OpenSignal, a network diagnostics company, today released a report on the quality of 4G connections, showing cellphone users receive a wide range of connection speeds and qualities across the world. OpenSignal acquired this data through its app, which lets users test the quality of the WiFi and mobile networks they are using. The app constantly checks what type of connection a phone has to the network, such as 2G, 3G, and 4G, and feeds the information back to OpenSignal.
Samuel Johnston, a strategist for the company, told Quartz that there are over a quarter of a million OpenSignal app users in the US alone.
The US’s measured LTE speeds were relatively low, around as fast as in the Philippines and Mexico—around 7 Megabits per second (Mbps).

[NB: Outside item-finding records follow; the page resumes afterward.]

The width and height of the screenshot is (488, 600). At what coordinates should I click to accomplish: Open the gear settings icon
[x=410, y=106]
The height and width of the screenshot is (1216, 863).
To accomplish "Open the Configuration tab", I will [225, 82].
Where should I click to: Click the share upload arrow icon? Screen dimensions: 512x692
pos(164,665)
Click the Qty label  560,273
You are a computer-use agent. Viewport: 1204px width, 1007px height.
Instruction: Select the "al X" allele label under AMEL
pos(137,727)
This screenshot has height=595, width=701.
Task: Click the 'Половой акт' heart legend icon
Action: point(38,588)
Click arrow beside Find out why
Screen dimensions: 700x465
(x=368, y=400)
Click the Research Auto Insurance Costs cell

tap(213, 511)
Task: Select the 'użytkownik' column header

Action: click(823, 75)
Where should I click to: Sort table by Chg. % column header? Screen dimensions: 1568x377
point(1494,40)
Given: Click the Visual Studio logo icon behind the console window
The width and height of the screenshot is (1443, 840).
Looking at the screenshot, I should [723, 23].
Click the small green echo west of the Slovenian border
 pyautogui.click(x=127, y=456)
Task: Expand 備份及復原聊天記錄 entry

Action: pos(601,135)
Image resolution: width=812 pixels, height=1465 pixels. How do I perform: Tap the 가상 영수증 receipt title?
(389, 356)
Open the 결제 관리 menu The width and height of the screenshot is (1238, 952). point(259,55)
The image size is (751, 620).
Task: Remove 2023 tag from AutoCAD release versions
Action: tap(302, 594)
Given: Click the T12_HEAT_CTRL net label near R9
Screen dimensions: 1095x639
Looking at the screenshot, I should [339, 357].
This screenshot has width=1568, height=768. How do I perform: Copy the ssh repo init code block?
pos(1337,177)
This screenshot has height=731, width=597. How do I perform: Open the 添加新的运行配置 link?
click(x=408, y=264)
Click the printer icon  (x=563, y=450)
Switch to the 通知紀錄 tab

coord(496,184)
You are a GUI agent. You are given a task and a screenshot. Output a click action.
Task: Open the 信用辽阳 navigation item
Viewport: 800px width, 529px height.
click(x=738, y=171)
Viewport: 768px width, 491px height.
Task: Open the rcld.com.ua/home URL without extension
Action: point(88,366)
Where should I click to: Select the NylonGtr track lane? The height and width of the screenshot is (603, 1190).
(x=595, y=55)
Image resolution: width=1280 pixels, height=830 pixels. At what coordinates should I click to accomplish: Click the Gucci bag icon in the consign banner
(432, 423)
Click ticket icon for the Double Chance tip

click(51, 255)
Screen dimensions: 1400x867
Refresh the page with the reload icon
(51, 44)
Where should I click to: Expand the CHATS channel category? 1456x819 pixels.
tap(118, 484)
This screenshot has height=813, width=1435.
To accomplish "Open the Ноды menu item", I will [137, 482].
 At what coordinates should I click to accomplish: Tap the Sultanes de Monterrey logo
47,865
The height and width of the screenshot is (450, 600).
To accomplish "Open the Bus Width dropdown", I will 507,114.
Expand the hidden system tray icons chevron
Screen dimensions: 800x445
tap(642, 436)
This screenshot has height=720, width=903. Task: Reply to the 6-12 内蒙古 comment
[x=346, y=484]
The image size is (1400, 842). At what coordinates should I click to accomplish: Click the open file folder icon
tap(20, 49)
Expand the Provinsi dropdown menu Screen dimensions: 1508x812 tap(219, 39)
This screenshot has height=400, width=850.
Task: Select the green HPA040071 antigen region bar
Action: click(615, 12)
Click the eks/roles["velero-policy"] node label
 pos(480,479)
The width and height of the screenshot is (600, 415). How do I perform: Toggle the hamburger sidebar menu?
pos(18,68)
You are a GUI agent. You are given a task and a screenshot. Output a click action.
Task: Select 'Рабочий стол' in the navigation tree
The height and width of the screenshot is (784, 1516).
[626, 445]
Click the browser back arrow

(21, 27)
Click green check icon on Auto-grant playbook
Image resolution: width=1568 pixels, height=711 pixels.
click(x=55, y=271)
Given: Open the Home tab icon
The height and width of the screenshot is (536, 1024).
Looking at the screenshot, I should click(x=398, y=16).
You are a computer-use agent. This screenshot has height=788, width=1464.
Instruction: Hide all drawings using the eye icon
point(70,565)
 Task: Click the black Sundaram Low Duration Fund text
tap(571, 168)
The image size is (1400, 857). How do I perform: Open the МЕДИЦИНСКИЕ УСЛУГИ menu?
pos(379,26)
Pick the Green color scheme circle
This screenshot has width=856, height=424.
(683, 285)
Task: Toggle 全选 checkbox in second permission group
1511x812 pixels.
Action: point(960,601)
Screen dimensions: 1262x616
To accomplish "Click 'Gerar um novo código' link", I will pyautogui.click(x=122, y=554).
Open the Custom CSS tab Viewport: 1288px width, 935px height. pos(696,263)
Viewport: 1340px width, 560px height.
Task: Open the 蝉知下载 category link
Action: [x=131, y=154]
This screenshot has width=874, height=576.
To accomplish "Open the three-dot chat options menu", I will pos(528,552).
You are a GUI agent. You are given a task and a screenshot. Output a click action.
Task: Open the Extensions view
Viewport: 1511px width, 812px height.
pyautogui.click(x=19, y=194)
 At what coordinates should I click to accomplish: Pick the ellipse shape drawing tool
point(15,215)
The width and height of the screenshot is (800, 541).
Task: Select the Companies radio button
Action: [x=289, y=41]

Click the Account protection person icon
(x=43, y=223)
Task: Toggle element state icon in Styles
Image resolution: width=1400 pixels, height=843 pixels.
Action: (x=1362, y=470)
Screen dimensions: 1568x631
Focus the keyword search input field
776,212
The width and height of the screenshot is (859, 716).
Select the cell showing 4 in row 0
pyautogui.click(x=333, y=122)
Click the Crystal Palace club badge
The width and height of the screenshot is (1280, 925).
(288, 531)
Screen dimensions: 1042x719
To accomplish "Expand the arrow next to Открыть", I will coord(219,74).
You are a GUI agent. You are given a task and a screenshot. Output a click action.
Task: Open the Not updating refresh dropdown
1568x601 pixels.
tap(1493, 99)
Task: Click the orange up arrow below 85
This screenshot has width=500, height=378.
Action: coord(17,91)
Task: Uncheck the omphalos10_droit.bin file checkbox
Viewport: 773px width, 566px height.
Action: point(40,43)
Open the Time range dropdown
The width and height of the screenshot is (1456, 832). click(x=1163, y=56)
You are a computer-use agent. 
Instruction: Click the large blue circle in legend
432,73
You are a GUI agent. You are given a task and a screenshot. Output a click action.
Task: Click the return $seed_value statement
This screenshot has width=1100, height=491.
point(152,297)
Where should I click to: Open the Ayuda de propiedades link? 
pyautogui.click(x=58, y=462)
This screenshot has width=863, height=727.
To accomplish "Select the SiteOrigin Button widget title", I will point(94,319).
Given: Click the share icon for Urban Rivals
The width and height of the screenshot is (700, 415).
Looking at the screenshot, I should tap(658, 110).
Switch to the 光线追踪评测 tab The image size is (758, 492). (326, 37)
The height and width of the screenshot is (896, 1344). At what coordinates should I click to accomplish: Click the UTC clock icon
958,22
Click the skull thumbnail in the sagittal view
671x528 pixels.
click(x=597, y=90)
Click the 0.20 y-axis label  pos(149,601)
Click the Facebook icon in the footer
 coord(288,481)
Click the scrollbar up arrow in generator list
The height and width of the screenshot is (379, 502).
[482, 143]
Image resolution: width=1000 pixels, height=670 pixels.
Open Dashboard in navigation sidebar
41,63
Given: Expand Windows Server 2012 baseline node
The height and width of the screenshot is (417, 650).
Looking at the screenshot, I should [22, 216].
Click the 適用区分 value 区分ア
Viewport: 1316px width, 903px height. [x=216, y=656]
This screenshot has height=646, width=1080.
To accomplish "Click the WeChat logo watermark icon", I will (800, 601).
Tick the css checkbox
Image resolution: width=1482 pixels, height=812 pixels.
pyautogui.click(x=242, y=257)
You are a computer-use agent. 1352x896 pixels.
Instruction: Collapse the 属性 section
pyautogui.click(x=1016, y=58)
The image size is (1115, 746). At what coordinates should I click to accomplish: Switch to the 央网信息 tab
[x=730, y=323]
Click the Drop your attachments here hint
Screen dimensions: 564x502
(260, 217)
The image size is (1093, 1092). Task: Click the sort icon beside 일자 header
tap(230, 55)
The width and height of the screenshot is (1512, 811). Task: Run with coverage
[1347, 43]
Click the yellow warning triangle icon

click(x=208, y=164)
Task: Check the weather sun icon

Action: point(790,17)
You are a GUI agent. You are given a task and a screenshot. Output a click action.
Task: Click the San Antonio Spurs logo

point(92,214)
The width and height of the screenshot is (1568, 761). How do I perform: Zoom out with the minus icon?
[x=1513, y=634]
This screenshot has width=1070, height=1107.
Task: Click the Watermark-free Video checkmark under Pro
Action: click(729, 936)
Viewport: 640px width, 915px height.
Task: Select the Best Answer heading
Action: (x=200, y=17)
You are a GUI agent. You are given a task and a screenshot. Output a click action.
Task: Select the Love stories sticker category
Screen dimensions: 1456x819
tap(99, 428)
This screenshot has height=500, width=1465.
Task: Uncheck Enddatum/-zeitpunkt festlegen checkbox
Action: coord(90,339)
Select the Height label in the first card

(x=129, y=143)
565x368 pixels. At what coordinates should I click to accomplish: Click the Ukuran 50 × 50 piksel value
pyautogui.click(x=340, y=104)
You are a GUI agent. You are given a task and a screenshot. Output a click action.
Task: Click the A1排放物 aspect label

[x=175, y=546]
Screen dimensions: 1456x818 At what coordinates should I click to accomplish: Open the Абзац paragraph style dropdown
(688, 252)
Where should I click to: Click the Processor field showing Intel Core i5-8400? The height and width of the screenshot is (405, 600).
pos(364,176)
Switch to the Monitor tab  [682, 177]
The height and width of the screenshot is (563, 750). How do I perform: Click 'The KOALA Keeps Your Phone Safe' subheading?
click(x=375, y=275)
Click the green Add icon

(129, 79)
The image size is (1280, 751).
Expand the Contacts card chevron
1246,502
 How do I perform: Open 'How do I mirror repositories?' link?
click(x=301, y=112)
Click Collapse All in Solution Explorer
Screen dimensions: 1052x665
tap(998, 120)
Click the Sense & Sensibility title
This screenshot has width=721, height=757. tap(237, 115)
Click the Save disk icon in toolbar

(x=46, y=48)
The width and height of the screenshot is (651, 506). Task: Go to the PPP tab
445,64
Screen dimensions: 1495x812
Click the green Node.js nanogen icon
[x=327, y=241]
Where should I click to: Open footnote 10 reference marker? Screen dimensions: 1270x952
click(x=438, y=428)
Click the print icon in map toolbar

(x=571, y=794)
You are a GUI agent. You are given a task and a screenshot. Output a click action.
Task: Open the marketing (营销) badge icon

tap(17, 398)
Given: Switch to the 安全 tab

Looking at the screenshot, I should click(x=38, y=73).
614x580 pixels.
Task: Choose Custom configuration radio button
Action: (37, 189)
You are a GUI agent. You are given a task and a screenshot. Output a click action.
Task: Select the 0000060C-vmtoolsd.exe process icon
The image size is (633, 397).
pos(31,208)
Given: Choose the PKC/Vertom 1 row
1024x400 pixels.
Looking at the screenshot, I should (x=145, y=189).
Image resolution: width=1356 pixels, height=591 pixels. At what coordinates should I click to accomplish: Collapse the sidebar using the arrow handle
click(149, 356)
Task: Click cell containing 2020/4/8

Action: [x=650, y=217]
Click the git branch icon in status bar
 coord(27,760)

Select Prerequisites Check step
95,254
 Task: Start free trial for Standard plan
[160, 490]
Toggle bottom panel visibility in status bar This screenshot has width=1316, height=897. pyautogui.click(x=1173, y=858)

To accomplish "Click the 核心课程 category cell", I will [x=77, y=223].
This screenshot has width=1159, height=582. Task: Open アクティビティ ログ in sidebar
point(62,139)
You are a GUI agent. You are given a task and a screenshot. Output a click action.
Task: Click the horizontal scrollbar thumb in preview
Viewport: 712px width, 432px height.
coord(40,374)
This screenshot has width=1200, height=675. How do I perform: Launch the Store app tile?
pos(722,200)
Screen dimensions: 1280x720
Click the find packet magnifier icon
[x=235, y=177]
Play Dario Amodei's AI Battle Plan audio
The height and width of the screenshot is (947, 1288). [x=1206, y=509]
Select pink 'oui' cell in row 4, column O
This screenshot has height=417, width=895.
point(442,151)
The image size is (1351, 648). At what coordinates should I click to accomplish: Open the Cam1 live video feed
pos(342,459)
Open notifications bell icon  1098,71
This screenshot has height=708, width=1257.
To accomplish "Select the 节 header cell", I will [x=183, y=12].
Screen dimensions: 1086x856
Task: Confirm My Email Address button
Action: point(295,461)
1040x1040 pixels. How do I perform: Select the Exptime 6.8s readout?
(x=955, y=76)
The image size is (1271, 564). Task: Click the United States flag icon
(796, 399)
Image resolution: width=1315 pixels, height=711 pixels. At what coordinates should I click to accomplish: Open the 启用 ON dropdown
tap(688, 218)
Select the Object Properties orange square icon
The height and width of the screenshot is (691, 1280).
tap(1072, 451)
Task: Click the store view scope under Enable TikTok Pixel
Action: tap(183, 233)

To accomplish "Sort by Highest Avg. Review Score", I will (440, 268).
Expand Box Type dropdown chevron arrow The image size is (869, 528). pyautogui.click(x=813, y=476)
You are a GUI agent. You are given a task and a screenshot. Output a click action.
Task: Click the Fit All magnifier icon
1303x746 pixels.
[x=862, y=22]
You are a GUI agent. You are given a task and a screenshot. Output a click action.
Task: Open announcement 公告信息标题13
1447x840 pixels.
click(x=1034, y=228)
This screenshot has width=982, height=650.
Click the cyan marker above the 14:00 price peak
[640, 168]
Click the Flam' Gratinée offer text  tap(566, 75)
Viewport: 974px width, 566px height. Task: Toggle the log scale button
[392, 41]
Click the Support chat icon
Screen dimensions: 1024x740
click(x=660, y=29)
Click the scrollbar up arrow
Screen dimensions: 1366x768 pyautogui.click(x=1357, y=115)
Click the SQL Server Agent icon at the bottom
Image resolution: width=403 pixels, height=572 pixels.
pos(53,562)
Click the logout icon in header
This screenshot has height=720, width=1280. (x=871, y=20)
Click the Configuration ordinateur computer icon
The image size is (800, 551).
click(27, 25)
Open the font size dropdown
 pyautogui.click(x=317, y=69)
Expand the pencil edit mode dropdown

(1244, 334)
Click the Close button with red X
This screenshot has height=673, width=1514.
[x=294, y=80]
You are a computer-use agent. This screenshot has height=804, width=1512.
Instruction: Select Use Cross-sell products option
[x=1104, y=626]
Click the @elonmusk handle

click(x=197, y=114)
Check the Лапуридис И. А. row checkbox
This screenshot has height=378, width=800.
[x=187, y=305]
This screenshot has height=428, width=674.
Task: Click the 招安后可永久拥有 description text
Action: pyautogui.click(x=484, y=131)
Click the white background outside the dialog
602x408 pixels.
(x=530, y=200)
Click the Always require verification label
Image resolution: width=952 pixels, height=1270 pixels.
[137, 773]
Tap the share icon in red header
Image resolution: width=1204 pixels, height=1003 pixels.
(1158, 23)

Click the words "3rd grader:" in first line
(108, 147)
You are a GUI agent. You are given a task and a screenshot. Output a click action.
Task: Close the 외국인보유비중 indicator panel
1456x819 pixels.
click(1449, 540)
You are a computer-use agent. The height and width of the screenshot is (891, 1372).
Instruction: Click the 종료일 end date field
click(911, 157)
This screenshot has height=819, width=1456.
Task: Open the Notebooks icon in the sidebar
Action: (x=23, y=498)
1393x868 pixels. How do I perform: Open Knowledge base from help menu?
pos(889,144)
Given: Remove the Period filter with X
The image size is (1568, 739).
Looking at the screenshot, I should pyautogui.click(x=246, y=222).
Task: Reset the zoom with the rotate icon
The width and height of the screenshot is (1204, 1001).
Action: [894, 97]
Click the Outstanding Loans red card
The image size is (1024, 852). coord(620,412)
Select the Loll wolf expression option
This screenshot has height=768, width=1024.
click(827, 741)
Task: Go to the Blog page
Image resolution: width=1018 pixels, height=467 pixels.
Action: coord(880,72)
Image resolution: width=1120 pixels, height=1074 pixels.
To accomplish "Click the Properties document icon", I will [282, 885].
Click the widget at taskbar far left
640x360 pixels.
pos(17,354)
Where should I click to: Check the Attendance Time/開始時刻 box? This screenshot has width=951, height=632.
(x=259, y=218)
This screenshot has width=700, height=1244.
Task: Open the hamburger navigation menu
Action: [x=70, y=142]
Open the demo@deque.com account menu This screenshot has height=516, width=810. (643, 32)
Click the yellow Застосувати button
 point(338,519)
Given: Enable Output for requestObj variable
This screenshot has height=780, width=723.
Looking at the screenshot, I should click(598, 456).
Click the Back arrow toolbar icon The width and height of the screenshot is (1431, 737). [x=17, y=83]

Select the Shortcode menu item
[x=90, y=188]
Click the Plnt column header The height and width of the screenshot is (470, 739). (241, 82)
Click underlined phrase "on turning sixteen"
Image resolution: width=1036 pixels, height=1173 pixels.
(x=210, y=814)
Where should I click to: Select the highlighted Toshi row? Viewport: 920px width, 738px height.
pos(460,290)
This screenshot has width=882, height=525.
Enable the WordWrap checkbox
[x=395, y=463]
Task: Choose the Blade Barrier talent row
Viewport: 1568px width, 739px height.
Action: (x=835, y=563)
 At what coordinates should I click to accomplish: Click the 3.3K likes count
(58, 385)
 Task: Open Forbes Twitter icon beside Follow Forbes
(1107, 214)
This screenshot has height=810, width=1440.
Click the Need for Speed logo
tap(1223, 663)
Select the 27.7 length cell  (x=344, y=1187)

For comparison, the average US wired connection is 22 Mbps, according to Ookla, which provides a similar testing service of broadband connections. T-Mobile had the fastest average US download speed, about 10 Mbps. Cricket Wireless had the lowest average download speed of any provider in the world, at 2.94 Mbps.
That is not to say, however, that these networks are providing a poor service. “As networks roll out, they appear blazing fast, but more people start using them, and the networks slow down,” Johnston said.
Johnston said that while Spain had the fastest average download speed of any country, South Korea’s 4G networks were “incredibly impressive.” The networks in South Korea were some of the fastest, and were able to provide 4G connectivity about 95% of the time in the tests conducted on the OpenSignal apps. That means that South Koreans using mobile data only dropped down to 3G or 2G service about 5% of the time.
For reference, US networks were only able to provide 4G about 77% of the time.
These average country rates also widely vary by carrier. For example, Spain had the fastest single network in Vodafone ES, but also had one of the slower networks in Yoigo.
While the range in speeds across countries suggests that there is no real consensus on how fast “4G” actually is, OpenSignal found that 4G speeds are on average still faster than WiFi. The global average speed reported to OpenSignal on WiFi was 4.4 Mbps, whereas on 4G it was 9.3 Mbps.